Untreated patients with Hurler syndrome (MPSIH) experience
progressive neurologic deterioration and early death. Allogeneic bone
marrow transplantation (BMT) ameliorates or halts this course. The
Storage Disease Collaborative Study Group was formed to evaluate the
effectiveness and toxicity of BMT. Effectiveness was defined as
engrafted survival with continuing cognitive development. Fifty-four patients deficient in leukocyte  -L-iduronidase enzyme
activity (median age, 1.8 years; range, 0.4 to 7.9) received high-dose chemotherapy with or without irradiation and BMT from HLA-genotypically identical sibling (GIS) or HLA-haploidentical related (HIR) donors between September 16, 1983 and July 14, 1995; all children were included in this report. Thirty-nine of 54 patients (72%) engrafted following the first BMT. The probability of grade II to IV acute graft-versus-host disease (GVHD) at 100 days was 32% for GIS and 55%
for HIR patients. The probability of extensive chronic GVHD was 0% for
GIS and 24% for HIR patients. The actuarial probability of survival at
5 years was 64% for all patients, 75% for GIS patients, 53% for HIR
patients, and 53% for patients with donor marrow engraftment. The
baseline Mental Developmental Index (MDI) was examined both for
children less than and greater than 24 months of age at BMT. Children
transplanted before 24 months had a mean baseline MDI of 78, while
those transplanted after 24 months had a mean baseline MDI of 63 (P = .0002). Both baseline and post-BMT neuropsychologic data were available for 26 of 30 engrafted survivors. Of 14 patients transplanted before 24 months of age, nine demonstrated developmental trajectories that were normal or somewhat slower than normal. In
contrast, of 12 patients transplanted after 24 months of age, only
three showed developmental trajectories that were normal or somewhat
slower than normal (P = .01). For children with a baseline
MDI greater than 70, there was a significant correlation between the
MDI at follow-up study and leukocyte -L-iduronidase enzyme activity (P = .02).
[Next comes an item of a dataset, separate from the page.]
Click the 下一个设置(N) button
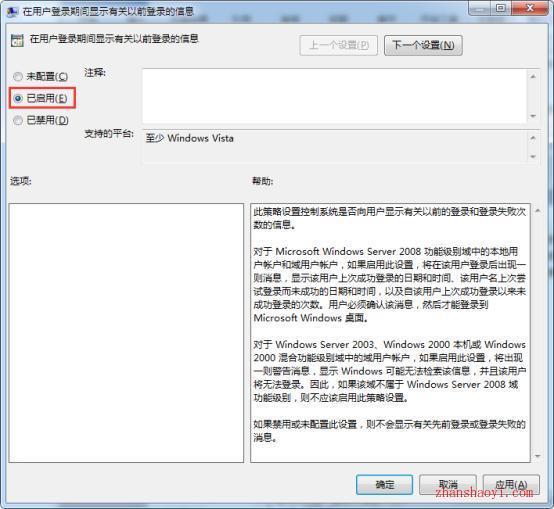The height and width of the screenshot is (509, 554). pos(423,45)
Children were more likely to
maintain normal cognitive development if they were fully engrafted
following BMT from a donor with homozygous normal leukocyte
-L-iduronidase enzyme activity. Children who developed
acute GVHD of grade II or worse had significantly poorer cognitive
outcomes (P < .009). No difference in the post-BMT MDI was
observed between patients whose preparative therapies did (n = 10;
radiation dose, 300 to 1,400 cGy) or did not (n = 16) include
radiation. We conclude that MPSIH patients, particularly those less
than 24 months of age with a baseline MDI greater than 70, can achieve
a favorable long-term outcome with continuing cognitive development and
prolonged survival after successful BMT from a related donor with
homozygous normal enzyme activity.
Blood, Vol. 91 No. 7 (April 1), 1998:
pp. 2601-2608
© 1998 by The American Society of Hematology.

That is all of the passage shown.